Home Business NewsFinance News Osborne and Balls lock horns over rate-rigging scandal vote

Osborne and Balls lock horns over rate-rigging scandal vote

by LLB Editor
5th Jul 12 3:58 pm

George Osborne and Ed Balls have clashed over the Libor rate-rigging scandal ahead of a vote on whether a judge-led independent inquiry will take place.

The chancellor accused his opposite number of being involved in the rate-rigging row, but Balls denied involvement and said Osborne’s “cheap and partisan” conduct “demeans the office he holds”.

Labour has called for a full, judge-led independent inquiry into the culture of banking, while the Conservatives have expressed a preference for a parliamentary investigation.

Deputy Commons speaker Nigel Evans battled to maintain order as Osborne and Balls clashed in heated opening exchanges. Balls claimed the chancellor’s actions had demonstrated the requirement for an independent investigation.

When asked by James Morris, the Tory MP for Halesowen and Rowley Regis, about his actions while in government, Balls said: “At no point, at any time when I was an adviser or a minister in the City, was any point put to me by the Financial Services Authority, the Treasury, the Bank of England or anyone in this House that there was any reason to doubt the integrity of the Libor market, which only came to light subsequently and has now been properly investigated.”

### About this task
Carry on the news article about the Osborne–Balls clash over the Libor rate-rigging inquiry vote, picking up after its final sentence. The data that comes next stands apart from the news article.

Source records
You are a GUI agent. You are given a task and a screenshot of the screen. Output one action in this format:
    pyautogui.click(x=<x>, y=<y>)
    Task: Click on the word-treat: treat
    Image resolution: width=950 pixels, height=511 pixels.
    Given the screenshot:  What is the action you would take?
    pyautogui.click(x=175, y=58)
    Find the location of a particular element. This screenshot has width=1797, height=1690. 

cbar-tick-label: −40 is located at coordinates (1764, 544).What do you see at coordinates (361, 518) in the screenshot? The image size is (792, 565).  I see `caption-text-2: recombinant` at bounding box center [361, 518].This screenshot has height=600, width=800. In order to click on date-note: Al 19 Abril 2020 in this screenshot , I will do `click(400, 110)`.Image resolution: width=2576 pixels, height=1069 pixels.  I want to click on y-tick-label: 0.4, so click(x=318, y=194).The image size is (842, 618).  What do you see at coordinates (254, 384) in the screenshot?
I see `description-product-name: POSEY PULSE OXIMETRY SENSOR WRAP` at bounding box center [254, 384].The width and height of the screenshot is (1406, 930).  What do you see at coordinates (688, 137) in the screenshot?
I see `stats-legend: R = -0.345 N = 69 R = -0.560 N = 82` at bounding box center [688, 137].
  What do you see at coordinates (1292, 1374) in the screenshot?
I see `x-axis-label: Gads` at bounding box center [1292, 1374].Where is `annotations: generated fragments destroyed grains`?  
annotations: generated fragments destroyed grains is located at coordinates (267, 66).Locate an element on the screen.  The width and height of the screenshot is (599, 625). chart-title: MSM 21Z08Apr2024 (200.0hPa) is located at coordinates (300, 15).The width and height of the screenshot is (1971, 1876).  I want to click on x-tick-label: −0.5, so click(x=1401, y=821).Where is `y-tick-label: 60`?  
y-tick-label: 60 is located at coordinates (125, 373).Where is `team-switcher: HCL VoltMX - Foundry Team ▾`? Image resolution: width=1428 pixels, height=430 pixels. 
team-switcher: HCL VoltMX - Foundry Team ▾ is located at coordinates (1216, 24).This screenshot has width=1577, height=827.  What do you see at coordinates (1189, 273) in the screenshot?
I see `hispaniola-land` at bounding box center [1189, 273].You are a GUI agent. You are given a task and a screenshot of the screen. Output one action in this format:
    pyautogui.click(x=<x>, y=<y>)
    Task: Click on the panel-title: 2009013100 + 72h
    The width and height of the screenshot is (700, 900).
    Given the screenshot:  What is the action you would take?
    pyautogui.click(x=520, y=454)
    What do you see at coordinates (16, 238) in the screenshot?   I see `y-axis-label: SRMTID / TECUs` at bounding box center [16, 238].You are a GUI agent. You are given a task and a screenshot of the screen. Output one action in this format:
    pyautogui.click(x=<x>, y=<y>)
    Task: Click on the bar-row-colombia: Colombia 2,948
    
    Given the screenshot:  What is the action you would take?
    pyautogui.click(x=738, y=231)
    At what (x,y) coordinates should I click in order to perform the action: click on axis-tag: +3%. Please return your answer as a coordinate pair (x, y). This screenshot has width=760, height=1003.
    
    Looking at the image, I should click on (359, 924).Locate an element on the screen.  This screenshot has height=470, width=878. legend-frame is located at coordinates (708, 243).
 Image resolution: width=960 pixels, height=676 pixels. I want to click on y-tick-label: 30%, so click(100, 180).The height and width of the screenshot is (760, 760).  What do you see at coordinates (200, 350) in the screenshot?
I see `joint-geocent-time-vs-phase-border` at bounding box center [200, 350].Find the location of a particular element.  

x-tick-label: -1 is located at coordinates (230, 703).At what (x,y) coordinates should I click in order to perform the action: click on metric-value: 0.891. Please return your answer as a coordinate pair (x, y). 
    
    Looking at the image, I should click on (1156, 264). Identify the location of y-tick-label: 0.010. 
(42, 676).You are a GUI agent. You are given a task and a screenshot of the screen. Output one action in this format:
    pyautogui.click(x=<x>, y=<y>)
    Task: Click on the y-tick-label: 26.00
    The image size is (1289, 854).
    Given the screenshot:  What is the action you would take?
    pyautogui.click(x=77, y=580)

### Answer to the exercise
Tory MP for Stratford-on-Avon Nadhim Zahawi asked Balls: “Can you confirm that in your time in office, no other minister either in No 10 or the Treasury spoke to the Bank of England on Libor that you know about?”

While Balls did not provide a direct answer, he said: “The reason why we advocate an open, public inquiry, judge-led, is to get precisely to the bottom of all these things.”

Balls had taken exception to an interview with Osborne in The Spectator, where the chancellor claimed former prime minister Gordon Brown’s inner circle had “questions to answer” on apparently putting Barclays under pressure to register lower Libor rates during the economic downturn.

Bob Diamond, Barclays’ former chief executive, told the Treasury Select Committee he was unable to provide any information on the identity of the “senior Whitehall figures” who advised the rates were too high.

Balls asked Osborne to take back the “false, personal accusations” which were said “purely in the hope of political advantage”.

However, the chancellor said a report commissioned by UBS on Libor was seen by Lady Vadera, a former Labour minister, and Diamond had said the Whitehall figures involved were “ministers”.

Osborne asked Balls to “explain what Labour’s involvement was, who were the ministers, who had the conversation, who were the senior figures” and said he needed to “answer for his time in office”.